# Directive:
Could you update the records below, replacing each "The image size is" with "The screenshot size is" and leaving everything else unchanged?

# Data for processing:
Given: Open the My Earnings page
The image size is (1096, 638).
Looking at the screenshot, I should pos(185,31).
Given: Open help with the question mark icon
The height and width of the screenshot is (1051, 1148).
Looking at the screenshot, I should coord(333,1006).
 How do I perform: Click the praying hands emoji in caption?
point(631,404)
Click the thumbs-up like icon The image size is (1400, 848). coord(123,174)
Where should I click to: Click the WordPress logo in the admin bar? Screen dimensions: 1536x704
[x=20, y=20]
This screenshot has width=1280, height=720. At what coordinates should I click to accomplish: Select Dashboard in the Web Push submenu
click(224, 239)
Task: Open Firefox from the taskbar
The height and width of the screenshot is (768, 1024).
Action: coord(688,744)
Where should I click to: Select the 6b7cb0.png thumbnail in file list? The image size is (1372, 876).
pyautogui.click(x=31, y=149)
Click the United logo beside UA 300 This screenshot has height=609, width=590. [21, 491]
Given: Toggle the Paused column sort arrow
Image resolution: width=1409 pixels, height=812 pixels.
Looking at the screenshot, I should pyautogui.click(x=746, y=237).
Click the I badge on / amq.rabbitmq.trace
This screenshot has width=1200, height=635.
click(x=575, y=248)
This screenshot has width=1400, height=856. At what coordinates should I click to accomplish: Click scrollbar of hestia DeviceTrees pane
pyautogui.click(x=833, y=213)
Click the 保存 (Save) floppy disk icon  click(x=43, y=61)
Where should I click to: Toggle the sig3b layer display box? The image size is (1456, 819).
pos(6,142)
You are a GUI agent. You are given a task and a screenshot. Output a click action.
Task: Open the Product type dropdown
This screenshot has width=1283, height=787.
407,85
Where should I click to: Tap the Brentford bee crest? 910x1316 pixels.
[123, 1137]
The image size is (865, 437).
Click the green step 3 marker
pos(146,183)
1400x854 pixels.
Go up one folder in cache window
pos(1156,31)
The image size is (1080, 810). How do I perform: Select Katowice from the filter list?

# Exercise response:
Given: Open the My Earnings page
The screenshot size is (1096, 638).
Looking at the screenshot, I should pos(185,31).
Given: Open help with the question mark icon
The height and width of the screenshot is (1051, 1148).
Looking at the screenshot, I should coord(333,1006).
 How do I perform: Click the praying hands emoji in caption?
point(631,404)
Click the thumbs-up like icon The screenshot size is (1400, 848). coord(123,174)
Where should I click to: Click the WordPress logo in the admin bar? Screen dimensions: 1536x704
[x=20, y=20]
This screenshot has width=1280, height=720. At what coordinates should I click to accomplish: Select Dashboard in the Web Push submenu
click(224, 239)
Task: Open Firefox from the taskbar
The height and width of the screenshot is (768, 1024).
Action: coord(688,744)
Where should I click to: Select the 6b7cb0.png thumbnail in file list? The screenshot size is (1372, 876).
pyautogui.click(x=31, y=149)
Click the United logo beside UA 300 This screenshot has height=609, width=590. [21, 491]
Given: Toggle the Paused column sort arrow
Image resolution: width=1409 pixels, height=812 pixels.
Looking at the screenshot, I should pyautogui.click(x=746, y=237).
Click the I badge on / amq.rabbitmq.trace
This screenshot has width=1200, height=635.
click(x=575, y=248)
This screenshot has width=1400, height=856. At what coordinates should I click to accomplish: Click scrollbar of hestia DeviceTrees pane
pyautogui.click(x=833, y=213)
Click the 保存 (Save) floppy disk icon  click(x=43, y=61)
Where should I click to: Toggle the sig3b layer display box? The screenshot size is (1456, 819).
pos(6,142)
You are a GUI agent. You are given a task and a screenshot. Output a click action.
Task: Open the Product type dropdown
This screenshot has width=1283, height=787.
407,85
Where should I click to: Tap the Brentford bee crest? 910x1316 pixels.
[123, 1137]
The screenshot size is (865, 437).
Click the green step 3 marker
pos(146,183)
1400x854 pixels.
Go up one folder in cache window
pos(1156,31)
The screenshot size is (1080, 810). How do I perform: Select Katowice from the filter list?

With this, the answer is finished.